Bütün bunların yanında insanın tabiatında
balçığın ağırlığı da
vardır. Balçığın neden olduğu
zorunluklar ve yemek, içmek, giyinmek, şehvet ve ihtiraslar
gibi ihtiyaçlara boyun eğer. Balçığın
tabiatından kaynaklanan zaaf ve eksikliğe, bu zaaf ve
eksikliğin doğurduğu düşünce, hareket ve
çekişmelere yenik düşer. Buna rağmen insan,
"birleşik" bir varlıktır. İlk günden
bu yana birbirinden ayrılmayan bu iki ufuktan meydana
gelmiştir. Onun tabiatı "birleşik" bir
tabiattır. Karışık ya da "karmaşık"
bir tabiat değildir. İnsanı
yaratılışı itibariyle eşsiz kılan
balçık ve yüce soluktan meydana gelen insanın
birleşimini araştırdığımızda,
bu gerçeği gözönünde bulundurmamız zorunludur.

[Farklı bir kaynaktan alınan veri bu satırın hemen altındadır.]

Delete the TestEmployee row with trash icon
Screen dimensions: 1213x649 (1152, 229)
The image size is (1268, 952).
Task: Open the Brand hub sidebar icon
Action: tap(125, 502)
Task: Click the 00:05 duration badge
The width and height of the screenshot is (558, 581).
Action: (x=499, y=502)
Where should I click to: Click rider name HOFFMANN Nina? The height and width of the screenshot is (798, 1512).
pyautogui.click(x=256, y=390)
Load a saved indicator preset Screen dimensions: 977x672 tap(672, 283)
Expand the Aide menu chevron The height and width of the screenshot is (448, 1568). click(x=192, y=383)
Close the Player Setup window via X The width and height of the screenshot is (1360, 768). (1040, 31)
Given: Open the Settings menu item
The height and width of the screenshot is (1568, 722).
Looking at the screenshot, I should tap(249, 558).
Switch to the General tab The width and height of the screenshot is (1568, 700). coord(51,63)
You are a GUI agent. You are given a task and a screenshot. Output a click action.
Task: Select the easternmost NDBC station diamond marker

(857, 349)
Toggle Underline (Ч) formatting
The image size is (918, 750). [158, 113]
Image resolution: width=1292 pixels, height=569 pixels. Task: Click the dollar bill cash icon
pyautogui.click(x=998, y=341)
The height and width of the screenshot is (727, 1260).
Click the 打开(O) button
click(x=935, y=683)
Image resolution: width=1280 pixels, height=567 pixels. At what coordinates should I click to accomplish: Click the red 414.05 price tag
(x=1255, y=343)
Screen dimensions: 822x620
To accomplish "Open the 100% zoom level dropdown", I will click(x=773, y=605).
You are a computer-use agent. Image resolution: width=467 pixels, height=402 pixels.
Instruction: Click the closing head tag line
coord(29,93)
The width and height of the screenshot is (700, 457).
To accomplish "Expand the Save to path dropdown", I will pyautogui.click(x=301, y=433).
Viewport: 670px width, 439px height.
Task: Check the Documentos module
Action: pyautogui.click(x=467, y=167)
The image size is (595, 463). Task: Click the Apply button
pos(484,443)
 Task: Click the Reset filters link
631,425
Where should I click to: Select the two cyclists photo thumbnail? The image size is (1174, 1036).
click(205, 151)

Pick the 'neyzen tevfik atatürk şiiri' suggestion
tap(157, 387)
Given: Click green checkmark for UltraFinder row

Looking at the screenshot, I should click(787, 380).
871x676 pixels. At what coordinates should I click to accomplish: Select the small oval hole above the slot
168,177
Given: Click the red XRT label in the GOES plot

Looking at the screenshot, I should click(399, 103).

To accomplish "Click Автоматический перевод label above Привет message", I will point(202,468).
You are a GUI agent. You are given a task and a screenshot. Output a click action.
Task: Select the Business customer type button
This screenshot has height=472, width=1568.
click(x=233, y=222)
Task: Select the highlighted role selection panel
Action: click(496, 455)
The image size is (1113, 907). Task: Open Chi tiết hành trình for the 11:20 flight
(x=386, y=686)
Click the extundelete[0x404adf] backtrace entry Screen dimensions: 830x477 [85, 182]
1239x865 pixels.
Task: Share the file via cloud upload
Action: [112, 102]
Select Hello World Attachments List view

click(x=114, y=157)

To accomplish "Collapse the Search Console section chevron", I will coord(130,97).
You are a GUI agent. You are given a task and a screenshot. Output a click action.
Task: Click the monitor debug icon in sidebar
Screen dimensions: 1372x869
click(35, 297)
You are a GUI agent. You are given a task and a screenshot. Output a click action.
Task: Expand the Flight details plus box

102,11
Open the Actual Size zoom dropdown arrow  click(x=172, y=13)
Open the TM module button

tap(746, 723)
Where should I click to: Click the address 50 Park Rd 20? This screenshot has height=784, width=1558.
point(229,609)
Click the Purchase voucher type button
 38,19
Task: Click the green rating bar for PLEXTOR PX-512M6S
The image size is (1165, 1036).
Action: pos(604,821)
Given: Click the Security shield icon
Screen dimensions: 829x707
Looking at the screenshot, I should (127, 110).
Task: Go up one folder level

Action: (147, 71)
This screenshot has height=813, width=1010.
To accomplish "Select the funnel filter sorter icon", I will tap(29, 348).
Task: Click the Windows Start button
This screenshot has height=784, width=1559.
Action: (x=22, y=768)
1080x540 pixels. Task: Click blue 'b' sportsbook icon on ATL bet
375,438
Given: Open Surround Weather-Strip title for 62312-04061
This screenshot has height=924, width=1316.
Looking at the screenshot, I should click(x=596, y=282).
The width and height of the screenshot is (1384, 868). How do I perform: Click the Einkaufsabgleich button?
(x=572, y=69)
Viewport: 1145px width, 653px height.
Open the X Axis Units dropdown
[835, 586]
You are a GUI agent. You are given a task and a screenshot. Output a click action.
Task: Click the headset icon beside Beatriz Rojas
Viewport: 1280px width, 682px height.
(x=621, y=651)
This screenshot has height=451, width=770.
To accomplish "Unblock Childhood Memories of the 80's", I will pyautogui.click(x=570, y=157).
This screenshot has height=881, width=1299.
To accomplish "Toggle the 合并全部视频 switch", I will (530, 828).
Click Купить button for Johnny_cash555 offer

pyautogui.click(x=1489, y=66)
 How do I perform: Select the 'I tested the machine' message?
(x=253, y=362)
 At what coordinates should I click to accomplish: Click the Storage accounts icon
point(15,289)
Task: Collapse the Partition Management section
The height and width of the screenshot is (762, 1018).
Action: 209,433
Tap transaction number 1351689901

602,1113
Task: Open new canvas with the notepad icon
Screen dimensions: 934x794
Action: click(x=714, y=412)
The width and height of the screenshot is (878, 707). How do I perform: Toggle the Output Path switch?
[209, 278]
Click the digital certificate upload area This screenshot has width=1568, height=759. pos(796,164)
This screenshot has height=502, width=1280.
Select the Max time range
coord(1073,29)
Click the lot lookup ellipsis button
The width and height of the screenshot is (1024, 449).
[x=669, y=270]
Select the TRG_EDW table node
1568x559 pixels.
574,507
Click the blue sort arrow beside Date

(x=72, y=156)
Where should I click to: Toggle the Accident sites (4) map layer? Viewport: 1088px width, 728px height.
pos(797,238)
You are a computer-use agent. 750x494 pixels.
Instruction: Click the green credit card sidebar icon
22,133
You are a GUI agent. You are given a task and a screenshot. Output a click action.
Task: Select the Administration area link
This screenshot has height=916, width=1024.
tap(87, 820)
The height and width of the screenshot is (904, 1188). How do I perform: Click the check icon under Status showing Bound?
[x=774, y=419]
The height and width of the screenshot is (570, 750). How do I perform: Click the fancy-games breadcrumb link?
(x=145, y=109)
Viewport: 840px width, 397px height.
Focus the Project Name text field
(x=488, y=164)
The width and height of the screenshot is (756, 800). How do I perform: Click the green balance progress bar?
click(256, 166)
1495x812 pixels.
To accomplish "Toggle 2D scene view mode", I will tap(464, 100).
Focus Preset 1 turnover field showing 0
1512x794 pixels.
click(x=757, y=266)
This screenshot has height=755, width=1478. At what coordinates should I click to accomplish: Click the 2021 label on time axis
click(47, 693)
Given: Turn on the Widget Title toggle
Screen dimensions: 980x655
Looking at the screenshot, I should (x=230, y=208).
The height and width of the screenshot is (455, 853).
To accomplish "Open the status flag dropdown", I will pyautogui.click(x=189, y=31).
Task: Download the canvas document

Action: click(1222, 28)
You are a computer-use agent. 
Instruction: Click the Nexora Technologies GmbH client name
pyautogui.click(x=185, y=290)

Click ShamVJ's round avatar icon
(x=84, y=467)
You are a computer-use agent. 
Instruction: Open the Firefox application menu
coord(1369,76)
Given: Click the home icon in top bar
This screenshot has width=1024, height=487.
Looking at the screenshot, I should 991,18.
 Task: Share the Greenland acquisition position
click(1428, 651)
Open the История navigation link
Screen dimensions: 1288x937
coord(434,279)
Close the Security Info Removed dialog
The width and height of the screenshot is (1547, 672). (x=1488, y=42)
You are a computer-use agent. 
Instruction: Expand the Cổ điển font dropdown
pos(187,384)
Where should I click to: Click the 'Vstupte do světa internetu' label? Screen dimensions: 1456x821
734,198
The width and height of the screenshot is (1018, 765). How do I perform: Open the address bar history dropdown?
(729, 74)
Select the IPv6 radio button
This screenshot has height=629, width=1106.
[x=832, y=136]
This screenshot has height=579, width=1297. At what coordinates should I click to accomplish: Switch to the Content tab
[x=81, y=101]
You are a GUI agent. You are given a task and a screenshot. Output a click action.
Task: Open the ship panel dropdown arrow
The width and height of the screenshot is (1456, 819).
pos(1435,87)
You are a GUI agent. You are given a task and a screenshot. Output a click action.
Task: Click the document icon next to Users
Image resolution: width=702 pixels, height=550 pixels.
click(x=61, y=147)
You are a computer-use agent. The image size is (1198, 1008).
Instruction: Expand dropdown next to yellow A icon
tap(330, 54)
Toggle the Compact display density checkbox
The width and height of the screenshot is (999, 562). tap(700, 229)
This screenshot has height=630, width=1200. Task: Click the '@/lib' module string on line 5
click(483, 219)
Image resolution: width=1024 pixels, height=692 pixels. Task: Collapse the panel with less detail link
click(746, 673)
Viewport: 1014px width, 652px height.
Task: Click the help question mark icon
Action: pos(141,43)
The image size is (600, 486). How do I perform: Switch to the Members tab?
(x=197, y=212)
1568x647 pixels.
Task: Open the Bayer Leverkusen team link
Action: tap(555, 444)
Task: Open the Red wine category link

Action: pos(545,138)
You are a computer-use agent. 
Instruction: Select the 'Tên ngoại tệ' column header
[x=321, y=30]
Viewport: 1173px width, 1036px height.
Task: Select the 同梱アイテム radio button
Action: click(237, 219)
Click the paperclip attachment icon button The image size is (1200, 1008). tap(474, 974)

Çünkü insanın oluşumundaki bu iki boyutu birbirinden
ayırmak imkânsız bir şeydir. Biri olmadan öbürü
hiçbir durumda herhangi bir faaliyet gerçekleştiremez.
Çünkü insanın tabiatı çok kısa bir süre için
de olsa tamamen balçıktan ibaret olamaz. Aynı
şekilde sadece ruhtan da ibaret olamaz. Her ne yaparsa
yapsın, mutlaka bu bölünmez yapısına uygun
yapacaktır.
Balçıktan kaynaklanan unsurlar ile yüce ruhun unsurlarının
özellikleri arasında denge sağlamak, insanın
ulaşması istenen en yüce ufuktur. Bu ufuk, insan için
belirlenen takdir edilen kemal noktasıdır. Bir melek ya
da hayvan olması için bileşiminde yeralan unsurlardan
birinin tabiatından ve bu tabiatın isteklerinden
soyutlanması istenen bir şey değildir. Bu
unsurlardan hiçbiri tek başına insan için arzulanan
mükemmelliği temsil edemez. İnsanın iki
tabiatı arasındaki kesin dengeyi bozan her yükselme
insan denen bu yaratığa, onun temel özelliklerine bu
şekilde yaratılmasını gerektiren hikmete göre
eksikliktir.
İnsanın organik ve hayvansal enerjilerini,
yeteneklerini devre dışı bırakmak için
çabalayanlar, onun özgür ruhsal enerjilerini, yeteneklerini
devre dışı bırakmak isteyen kimseler
gibidirler. Her iki girişim de insanı
fıtratının düzeyinin dışına çıkarma
amacına yöneliktir. Yüce yaratıcısının
istemediğini istemektir. Her iki girişim de insanın
bileşimini yok ettiği için, aslında onun kendisini
yok etmektedir. Ve insan Allah'ın huzurunda bu yok etmenin
hesabını verecektir.
Bu yüzden Peygamberimiz -salât ve selâm üzerine olsun- kadınlara
yaklaşmayıp, ruhbanlaşmak isteyeni, iftar etmeden sürekli
oruç tutmak isteyeni, hiç uyumadan gece boyunca namaz kılmak
isteyeni hoş karşılamamıştır. Hz.
Aişe'nin -Allah ondan razı olsun- rivayet ettiğine
göre, şöyle buyurarak bu davranışları
reddetmiştir: "Benim yolumdan ayrılan benden
değildir."
İslâm, insanın bu iki boyutlu oluşumunu gözönünde
bulundurarak, onun için bir şeriat belirlemiştir. Bu
şeriata dayalı olarak insanın hiçbir enerjisini
zayi etmeyen, hiçbir yeteneğini öldürmeyen, insana yaraşır
bir hayat düzeni koymuştur. Bu düzende insanın tüm
yeteneklerinin, tüm enerjilerinin arasında denge
sağlanması için büyük özen gösterilmiştir. Bütün
bu yeteneklerin ve enerjilerin azgınlaşmadan ya da güçsüzleşmeden,
yekdiğerine haksızlık etmeden iş görmeleri
için bu özen kaçınılmazdır. Çünkü haksızlığın
karşılığı birinin fonksiyonunu
yitirmesidir. Her azgınlığın sonunda
birtakım yetenekler yok olur.
İnsan fıtratının özelliklerini korumakla
yükümlüdür. Allah'a karşı bunlardan sorumludur.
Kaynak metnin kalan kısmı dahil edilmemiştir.